Delta tables with ZORDER on user/entity columns make joins fast:
CREATE TABLE analytics.experiments.assignments (
  user_id          STRING NOT NULL,
  assigned_at      TIMESTAMP NOT NULL,
  experiment_name  STRING NOT NULL,
  variant          STRING NOT NULL
)
USING DELTA
PARTITIONED BY (DATE(assigned_at));

OPTIMIZE analytics.experiments.assignments
ZORDER BY (user_id, experiment_name);

CREATE TABLE analytics.experiments.orders (
  order_id     STRING,
  user_id      STRING NOT NULL,
  order_total  DECIMAL(18, 2) NOT NULL,
  currency     STRING,
  event_time   TIMESTAMP NOT NULL
)
USING DELTA
PARTITIONED BY (DATE(event_time));

OPTIMIZE analytics.experiments.orders ZORDER BY (user_id);
OPTIMIZE jobs should be scheduled separately (Databricks docs explain). Without them, query performance degrades over time as small files accumulate.

Example definitions

Assignment definition SQL:
SELECT
  user_id,
  assigned_at,
  experiment_name AS policy_key,
  variant         AS allocation_key
FROM analytics.experiments.assignments
WHERE assigned_at BETWEEN TIMESTAMP('{{start_date}}')
                      AND TIMESTAMP('{{end_date}}')
Fact definition SQL:
SELECT
  user_id,
  event_time,
  order_total
FROM analytics.experiments.orders
WHERE event_time BETWEEN TIMESTAMP('{{start_date}}')
                     AND TIMESTAMP('{{end_date}}')

Network access

Databricks is HTTPS-only and Traffical connects via the SQL API. No firewall setup is needed by default.
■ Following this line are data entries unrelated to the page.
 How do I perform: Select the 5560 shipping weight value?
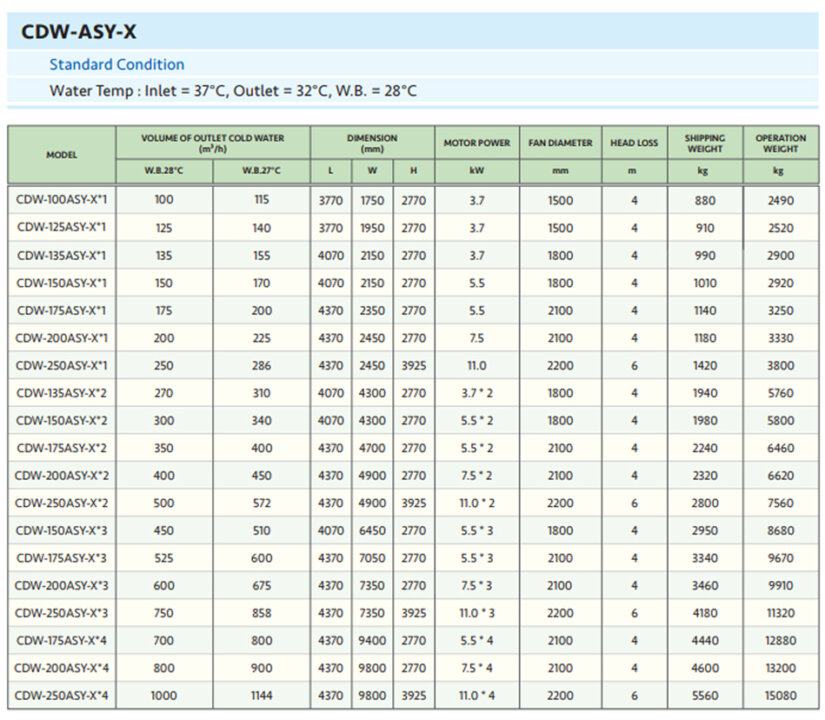tap(705, 695)
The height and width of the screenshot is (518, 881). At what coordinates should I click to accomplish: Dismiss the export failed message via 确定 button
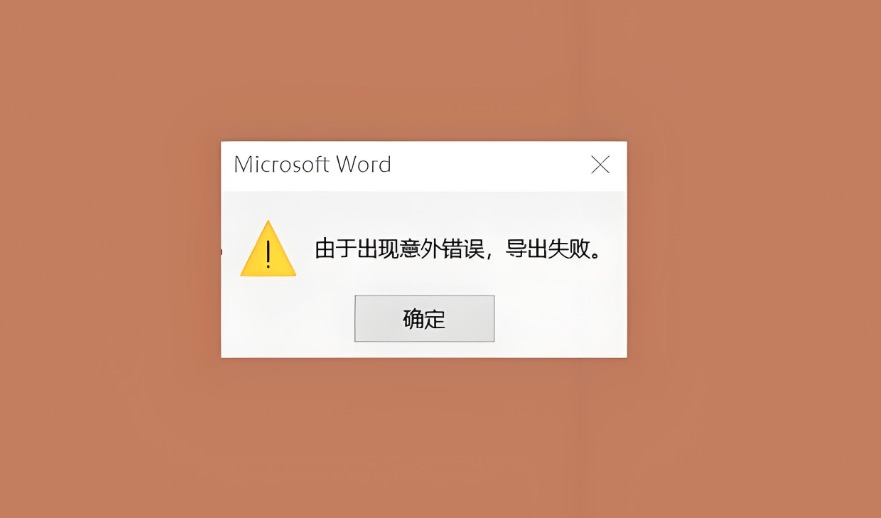click(x=424, y=319)
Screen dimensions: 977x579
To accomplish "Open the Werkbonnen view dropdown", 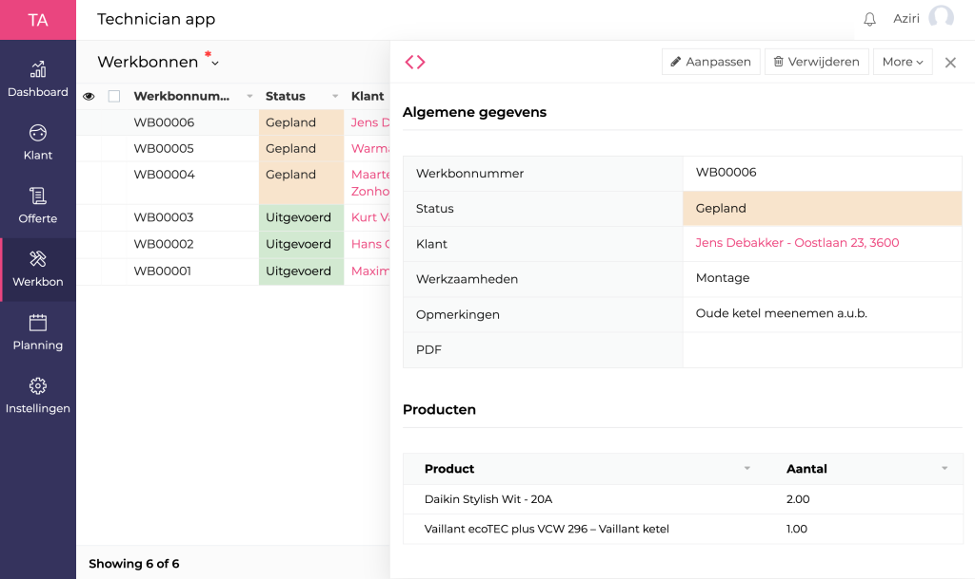I will [214, 61].
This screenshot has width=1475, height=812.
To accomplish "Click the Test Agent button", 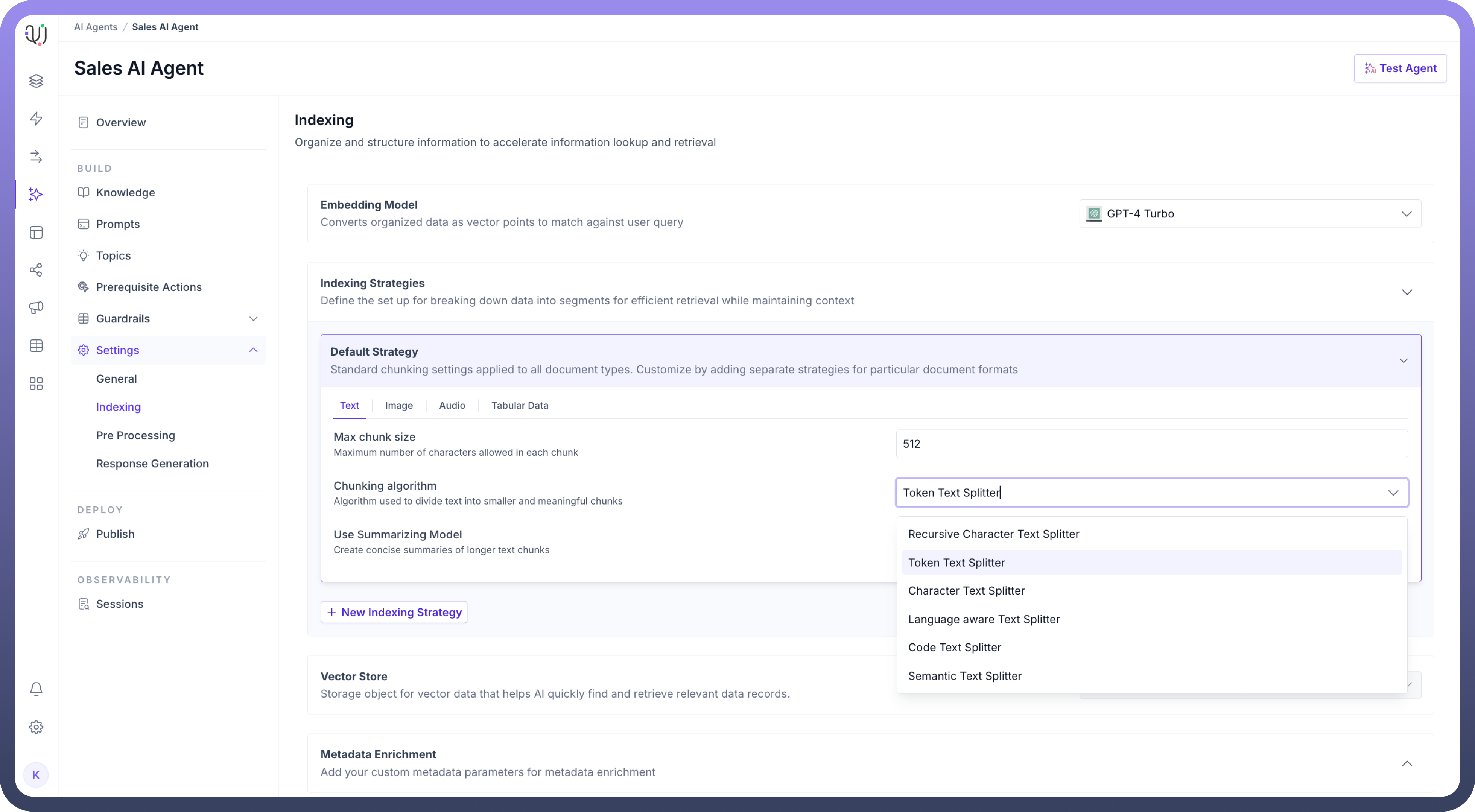I will pos(1400,68).
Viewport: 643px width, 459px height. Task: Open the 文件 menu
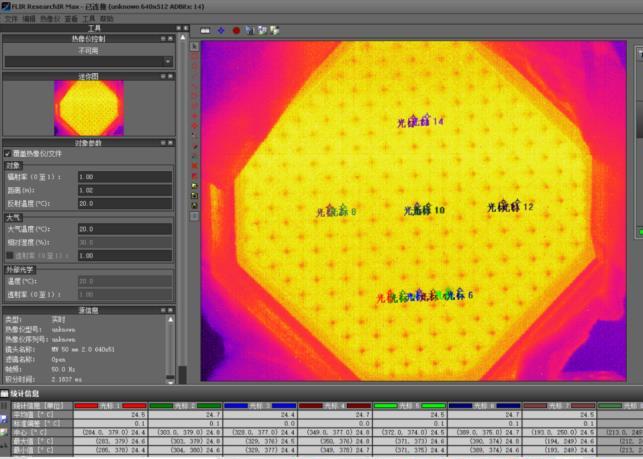coord(10,18)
If your workspace has IP access lists configured, add Traffical’s egress IPs (listed in Settings → Warehouse) to the allowed list. For PrivateLink setups, talk to us — that’s a custom setup but feasible.

Gotchas

  • Personal access tokens expire. If you use a PAT instead of a service principal, the connection will fail when the token expires. Service principals are recommended for that reason.
  • Hive Metastore vs Unity Catalog. Traffical supports Unity Catalog. If your data lives in the legacy Hive Metastore (hive_metastore catalog), it works, but Unity Catalog is the recommended path going forward.
  • Auto-stop too aggressive. If your SQL warehouse is configured to stop after 1 minute idle, the pipeline pays a cold-start delay on every run. A 5–10 minute idle is a better tradeoff.
  • DBR runtime. SQL warehouses use Photon, which is what Traffical expects. All-purpose clusters work too but are slower and more expensive for ad-hoc queries.